## Exercise:
Reproduce the following lines verbatim, from first to last.

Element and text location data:
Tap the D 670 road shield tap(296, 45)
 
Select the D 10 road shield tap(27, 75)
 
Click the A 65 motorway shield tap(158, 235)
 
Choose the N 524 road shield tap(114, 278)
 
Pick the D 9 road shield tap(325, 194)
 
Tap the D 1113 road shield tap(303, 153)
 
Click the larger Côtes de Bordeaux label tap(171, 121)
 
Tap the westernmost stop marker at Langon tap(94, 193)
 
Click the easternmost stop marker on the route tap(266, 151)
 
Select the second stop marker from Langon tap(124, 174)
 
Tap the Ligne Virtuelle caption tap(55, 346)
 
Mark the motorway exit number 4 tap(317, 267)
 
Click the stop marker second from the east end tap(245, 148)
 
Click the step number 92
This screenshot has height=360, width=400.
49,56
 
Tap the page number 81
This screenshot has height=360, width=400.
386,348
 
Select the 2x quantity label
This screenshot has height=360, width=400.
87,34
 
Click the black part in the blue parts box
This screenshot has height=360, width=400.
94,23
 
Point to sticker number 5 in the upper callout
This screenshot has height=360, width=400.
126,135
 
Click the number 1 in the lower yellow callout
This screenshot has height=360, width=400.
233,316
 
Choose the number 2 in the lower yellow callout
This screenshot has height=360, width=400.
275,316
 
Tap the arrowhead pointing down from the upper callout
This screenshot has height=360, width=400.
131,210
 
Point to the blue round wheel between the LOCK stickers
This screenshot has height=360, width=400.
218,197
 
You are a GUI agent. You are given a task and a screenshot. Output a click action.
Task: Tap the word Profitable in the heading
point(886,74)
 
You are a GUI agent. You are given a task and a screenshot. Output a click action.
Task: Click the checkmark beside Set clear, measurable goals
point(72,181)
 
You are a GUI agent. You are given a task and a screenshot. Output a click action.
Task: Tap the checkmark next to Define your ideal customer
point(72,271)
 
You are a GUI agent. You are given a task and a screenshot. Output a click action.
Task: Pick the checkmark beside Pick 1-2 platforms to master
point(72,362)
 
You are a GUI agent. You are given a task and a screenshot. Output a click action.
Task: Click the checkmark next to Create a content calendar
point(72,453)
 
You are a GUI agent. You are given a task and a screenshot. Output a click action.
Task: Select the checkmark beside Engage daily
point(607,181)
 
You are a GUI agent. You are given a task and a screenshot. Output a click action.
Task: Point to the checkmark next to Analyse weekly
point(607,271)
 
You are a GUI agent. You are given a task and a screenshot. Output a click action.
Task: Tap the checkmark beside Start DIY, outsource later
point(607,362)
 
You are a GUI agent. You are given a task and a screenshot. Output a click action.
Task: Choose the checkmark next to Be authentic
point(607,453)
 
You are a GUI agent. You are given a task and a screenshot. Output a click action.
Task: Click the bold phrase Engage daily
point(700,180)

## Correct output:
Tap the D 670 road shield tap(296, 45)
 
Select the D 10 road shield tap(27, 75)
 
Click the A 65 motorway shield tap(158, 235)
 
Choose the N 524 road shield tap(114, 278)
 
Pick the D 9 road shield tap(325, 194)
 
Tap the D 1113 road shield tap(303, 153)
 
Click the larger Côtes de Bordeaux label tap(171, 121)
 
Tap the westernmost stop marker at Langon tap(94, 193)
 
Click the easternmost stop marker on the route tap(266, 151)
 
Select the second stop marker from Langon tap(124, 174)
 
Tap the Ligne Virtuelle caption tap(55, 346)
 
Mark the motorway exit number 4 tap(317, 267)
 
Click the stop marker second from the east end tap(245, 148)
 
Click the step number 92
This screenshot has height=360, width=400.
49,56
 
Tap the page number 81
This screenshot has height=360, width=400.
386,348
 
Select the 2x quantity label
This screenshot has height=360, width=400.
87,34
 
Click the black part in the blue parts box
This screenshot has height=360, width=400.
94,23
 
Point to sticker number 5 in the upper callout
This screenshot has height=360, width=400.
126,135
 
Click the number 1 in the lower yellow callout
This screenshot has height=360, width=400.
233,316
 
Choose the number 2 in the lower yellow callout
This screenshot has height=360, width=400.
275,316
 
Tap the arrowhead pointing down from the upper callout
This screenshot has height=360, width=400.
131,210
 
Point to the blue round wheel between the LOCK stickers
This screenshot has height=360, width=400.
218,197
 
You are a GUI agent. You are given a task and a screenshot. Output a click action.
Task: Tap the word Profitable in the heading
point(886,74)
 
You are a GUI agent. You are given a task and a screenshot. Output a click action.
Task: Click the checkmark beside Set clear, measurable goals
point(72,181)
 
You are a GUI agent. You are given a task and a screenshot. Output a click action.
Task: Tap the checkmark next to Define your ideal customer
point(72,271)
 
You are a GUI agent. You are given a task and a screenshot. Output a click action.
Task: Pick the checkmark beside Pick 1-2 platforms to master
point(72,362)
 
You are a GUI agent. You are given a task and a screenshot. Output a click action.
Task: Click the checkmark next to Create a content calendar
point(72,453)
 
You are a GUI agent. You are given a task and a screenshot. Output a click action.
Task: Select the checkmark beside Engage daily
point(607,181)
 
You are a GUI agent. You are given a task and a screenshot. Output a click action.
Task: Point to the checkmark next to Analyse weekly
point(607,271)
 
You are a GUI agent. You are given a task and a screenshot. Output a click action.
Task: Tap the checkmark beside Start DIY, outsource later
point(607,362)
 
You are a GUI agent. You are given a task and a screenshot. Output a click action.
Task: Choose the checkmark next to Be authentic
point(607,453)
 
You are a GUI agent. You are given a task and a screenshot. Output a click action.
Task: Click the bold phrase Engage daily
point(700,180)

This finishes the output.